Key Terms in this Chapter
Decision Making Systems: A decision support system (DSS) is a computer-based information system that supports business or organizational decision-making activities, typically resulting in ranking, sorting, or choosing from among alternatives. DSSs serve the management, operations, and planning levels of an organization (usually mid and higher management) and help people make decisions about problems that may be rapidly changing and not easily specified in advance (i.e., unstructured and semi-structured decision problems). Decision support systems can be either fully computerized, human-powered or a combination of both.
Virtual Reality: It is a term used for computer generated three-dimensional (3D) environments that allow the user to enter and interact with synthetic environments. The users can immerse themselves to varying degrees in the computers artificial world which may either be a simulation of some form of reality or the simulation of a complex phenomenon.
Big Data Analytics: Analytics is the discovery, interpretation, and visualization of meaningful patterns in big data. In order to do this, analytics use data classification and clustering mechanisms.
Supply Chain Management: A supply chain consists of a network of key business processes and facilities, involving end users and suppliers that provide products, services and information. In this chain management, improving the efficiency of the overall chain is an influential factor; and it needs at least four important strategic issues to be considered: supply chain network design, capacity planning, risk assessment and management, and performances monitoring and measurement. Moreover, the details break down of these issues need to consider in the level of individual business processes and sub-processes; and the combined performance of this chain. The coordination of these huge business processes and their performance are of immense importance.
Augmented Reality: It is a modern technology that involved the overlay of computer graphics on the real-world application.

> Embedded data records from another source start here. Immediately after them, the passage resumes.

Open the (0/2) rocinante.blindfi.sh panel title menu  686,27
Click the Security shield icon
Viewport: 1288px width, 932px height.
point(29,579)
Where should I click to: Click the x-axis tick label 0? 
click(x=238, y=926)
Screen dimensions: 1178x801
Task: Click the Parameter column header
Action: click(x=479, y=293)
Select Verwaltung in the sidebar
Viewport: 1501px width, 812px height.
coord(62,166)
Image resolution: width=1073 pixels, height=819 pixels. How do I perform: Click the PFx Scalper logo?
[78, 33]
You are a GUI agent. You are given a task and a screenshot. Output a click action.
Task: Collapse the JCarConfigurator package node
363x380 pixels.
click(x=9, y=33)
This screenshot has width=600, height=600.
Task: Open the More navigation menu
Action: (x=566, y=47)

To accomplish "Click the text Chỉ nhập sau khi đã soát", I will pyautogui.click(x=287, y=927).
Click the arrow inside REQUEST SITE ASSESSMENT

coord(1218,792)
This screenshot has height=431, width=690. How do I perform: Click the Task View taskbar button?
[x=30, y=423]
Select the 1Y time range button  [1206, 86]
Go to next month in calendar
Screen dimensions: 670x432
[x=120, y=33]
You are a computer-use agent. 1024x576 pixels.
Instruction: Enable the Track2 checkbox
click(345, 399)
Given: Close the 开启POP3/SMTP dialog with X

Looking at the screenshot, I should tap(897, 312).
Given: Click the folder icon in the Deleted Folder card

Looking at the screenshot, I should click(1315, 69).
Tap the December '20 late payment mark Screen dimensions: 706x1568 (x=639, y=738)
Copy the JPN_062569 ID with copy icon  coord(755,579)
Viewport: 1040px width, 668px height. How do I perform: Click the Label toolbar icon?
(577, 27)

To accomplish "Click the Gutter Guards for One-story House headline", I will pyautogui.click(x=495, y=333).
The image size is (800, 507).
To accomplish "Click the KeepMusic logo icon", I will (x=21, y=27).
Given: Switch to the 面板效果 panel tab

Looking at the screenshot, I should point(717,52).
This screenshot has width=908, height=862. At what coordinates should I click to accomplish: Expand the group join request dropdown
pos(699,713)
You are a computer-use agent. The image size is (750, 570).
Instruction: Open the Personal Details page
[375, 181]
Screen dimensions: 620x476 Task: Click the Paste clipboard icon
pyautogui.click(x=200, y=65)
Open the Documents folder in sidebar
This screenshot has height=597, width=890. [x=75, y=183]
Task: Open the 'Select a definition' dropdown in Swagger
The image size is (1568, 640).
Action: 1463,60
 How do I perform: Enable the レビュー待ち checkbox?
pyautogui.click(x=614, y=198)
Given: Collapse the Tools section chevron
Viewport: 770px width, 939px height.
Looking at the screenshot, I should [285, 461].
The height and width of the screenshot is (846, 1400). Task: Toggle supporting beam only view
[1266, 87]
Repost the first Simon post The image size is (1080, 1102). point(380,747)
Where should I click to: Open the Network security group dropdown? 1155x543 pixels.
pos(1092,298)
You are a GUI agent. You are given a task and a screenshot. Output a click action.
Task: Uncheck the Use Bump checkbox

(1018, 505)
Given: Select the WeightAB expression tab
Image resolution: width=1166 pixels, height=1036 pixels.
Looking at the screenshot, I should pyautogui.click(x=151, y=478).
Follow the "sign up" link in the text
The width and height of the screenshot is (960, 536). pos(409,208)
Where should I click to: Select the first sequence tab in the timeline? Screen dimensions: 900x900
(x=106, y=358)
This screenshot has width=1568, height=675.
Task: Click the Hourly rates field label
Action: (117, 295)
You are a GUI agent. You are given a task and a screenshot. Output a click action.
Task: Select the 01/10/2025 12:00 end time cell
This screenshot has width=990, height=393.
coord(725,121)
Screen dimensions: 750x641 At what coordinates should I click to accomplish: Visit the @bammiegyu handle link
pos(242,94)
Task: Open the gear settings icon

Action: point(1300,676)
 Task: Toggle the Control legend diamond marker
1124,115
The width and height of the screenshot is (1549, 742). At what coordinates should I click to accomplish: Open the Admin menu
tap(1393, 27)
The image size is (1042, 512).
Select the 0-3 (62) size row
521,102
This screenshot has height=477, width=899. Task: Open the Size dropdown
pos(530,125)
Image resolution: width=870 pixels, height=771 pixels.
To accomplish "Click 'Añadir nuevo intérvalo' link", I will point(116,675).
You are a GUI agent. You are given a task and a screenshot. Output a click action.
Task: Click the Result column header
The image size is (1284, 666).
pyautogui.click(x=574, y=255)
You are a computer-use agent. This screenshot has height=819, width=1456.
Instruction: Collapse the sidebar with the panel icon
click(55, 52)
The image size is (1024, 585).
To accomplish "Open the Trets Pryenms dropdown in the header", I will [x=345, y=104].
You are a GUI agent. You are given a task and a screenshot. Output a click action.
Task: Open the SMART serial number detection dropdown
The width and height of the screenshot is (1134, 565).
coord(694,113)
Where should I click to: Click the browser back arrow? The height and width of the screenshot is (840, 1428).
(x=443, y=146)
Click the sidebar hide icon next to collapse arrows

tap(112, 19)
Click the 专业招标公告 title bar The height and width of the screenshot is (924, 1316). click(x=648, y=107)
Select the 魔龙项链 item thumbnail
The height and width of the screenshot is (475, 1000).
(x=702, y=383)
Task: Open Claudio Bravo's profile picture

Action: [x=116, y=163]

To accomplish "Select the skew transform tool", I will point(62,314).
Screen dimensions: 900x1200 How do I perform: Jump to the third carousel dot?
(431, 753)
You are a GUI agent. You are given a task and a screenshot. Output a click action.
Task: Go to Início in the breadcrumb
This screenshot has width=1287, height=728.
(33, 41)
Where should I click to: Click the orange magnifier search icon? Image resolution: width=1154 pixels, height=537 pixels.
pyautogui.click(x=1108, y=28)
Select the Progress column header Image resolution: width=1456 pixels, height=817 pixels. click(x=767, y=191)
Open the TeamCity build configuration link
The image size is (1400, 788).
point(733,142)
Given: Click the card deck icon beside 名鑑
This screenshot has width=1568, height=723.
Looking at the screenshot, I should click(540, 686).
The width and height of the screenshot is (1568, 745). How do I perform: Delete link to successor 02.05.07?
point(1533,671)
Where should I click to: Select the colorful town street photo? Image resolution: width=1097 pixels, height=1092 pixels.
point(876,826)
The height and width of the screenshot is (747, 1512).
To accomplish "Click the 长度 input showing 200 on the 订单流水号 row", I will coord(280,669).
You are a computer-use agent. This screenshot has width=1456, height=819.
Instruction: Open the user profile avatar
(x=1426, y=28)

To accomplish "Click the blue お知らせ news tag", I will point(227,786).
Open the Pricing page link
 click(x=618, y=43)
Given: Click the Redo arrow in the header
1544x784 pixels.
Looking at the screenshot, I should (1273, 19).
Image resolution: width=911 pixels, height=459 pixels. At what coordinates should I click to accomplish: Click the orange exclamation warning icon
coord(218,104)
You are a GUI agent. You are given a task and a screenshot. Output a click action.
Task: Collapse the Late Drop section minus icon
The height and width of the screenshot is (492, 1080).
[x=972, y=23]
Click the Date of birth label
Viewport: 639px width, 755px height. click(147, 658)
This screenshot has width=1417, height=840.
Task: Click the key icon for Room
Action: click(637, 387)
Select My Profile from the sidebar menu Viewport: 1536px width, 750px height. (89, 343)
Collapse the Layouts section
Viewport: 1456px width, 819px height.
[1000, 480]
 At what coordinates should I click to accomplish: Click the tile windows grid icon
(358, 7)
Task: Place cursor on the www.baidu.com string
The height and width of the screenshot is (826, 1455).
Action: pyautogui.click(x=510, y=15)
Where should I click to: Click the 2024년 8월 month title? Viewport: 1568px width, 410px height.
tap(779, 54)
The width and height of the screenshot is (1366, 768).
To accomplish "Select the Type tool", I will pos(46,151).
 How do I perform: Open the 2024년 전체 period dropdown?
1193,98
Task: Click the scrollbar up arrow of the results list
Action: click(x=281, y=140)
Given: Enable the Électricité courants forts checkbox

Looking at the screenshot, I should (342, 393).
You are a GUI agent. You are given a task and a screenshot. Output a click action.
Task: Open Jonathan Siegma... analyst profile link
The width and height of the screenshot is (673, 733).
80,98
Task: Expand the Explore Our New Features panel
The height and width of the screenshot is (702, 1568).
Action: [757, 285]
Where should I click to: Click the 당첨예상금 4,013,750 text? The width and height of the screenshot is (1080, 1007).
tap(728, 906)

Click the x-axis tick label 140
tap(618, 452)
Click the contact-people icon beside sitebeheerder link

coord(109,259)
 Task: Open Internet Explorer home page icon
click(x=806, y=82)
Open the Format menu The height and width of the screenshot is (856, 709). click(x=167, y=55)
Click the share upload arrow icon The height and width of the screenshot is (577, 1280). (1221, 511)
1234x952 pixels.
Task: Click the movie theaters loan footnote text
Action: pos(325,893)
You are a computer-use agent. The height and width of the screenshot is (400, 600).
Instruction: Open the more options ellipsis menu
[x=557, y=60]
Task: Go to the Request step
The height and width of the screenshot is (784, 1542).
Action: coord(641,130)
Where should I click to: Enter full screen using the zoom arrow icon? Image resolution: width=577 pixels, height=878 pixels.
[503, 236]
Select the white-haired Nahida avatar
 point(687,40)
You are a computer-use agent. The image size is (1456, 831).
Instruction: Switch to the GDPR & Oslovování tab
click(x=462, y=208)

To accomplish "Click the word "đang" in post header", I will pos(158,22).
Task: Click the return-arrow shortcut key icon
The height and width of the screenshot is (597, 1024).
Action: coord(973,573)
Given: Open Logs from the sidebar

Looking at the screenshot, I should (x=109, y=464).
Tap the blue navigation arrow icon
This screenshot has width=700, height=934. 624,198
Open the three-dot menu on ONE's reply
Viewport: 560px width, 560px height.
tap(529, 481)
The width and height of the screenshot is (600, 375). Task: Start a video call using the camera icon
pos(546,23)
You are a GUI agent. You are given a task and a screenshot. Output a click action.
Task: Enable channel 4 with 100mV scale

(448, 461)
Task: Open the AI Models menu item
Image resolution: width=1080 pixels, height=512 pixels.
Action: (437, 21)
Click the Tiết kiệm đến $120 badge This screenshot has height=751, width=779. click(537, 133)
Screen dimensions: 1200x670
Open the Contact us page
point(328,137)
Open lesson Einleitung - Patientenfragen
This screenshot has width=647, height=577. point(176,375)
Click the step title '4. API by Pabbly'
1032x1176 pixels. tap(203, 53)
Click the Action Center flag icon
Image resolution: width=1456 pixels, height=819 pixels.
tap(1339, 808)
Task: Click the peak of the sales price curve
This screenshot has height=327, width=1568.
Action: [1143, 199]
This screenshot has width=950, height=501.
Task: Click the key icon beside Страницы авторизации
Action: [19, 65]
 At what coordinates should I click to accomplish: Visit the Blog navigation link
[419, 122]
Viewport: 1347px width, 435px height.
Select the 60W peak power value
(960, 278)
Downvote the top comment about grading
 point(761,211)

Radio Frequency Identification (RFID): This is a wireless technology used to identify tagged objects in certain vicinities. Generally, it has three main components: a tag, a reader and a back-end. A tag uses the open air to transmit data via radio frequency (RF) signal. It is also weak in computational capability. RFID automates information collection regarding an individual object’s location and actions.
Neural Network: Neural network is an information processing paradigm that is inspired by the way biological nervous systems, such as brain, process information. It uses a classification mechanism that is modelled after the brain and operates by modifying the input through use of weights to determine what it should output.
Internet of Things: The internet of things (IoT) is the inter-networking of physical devices, vehicles (also referred to as “connected devices” and “smart devices”), buildings, and other items; embedded with electronics, software, sensors, actuators, and network connectivity that enable these objects to collect and exchange data.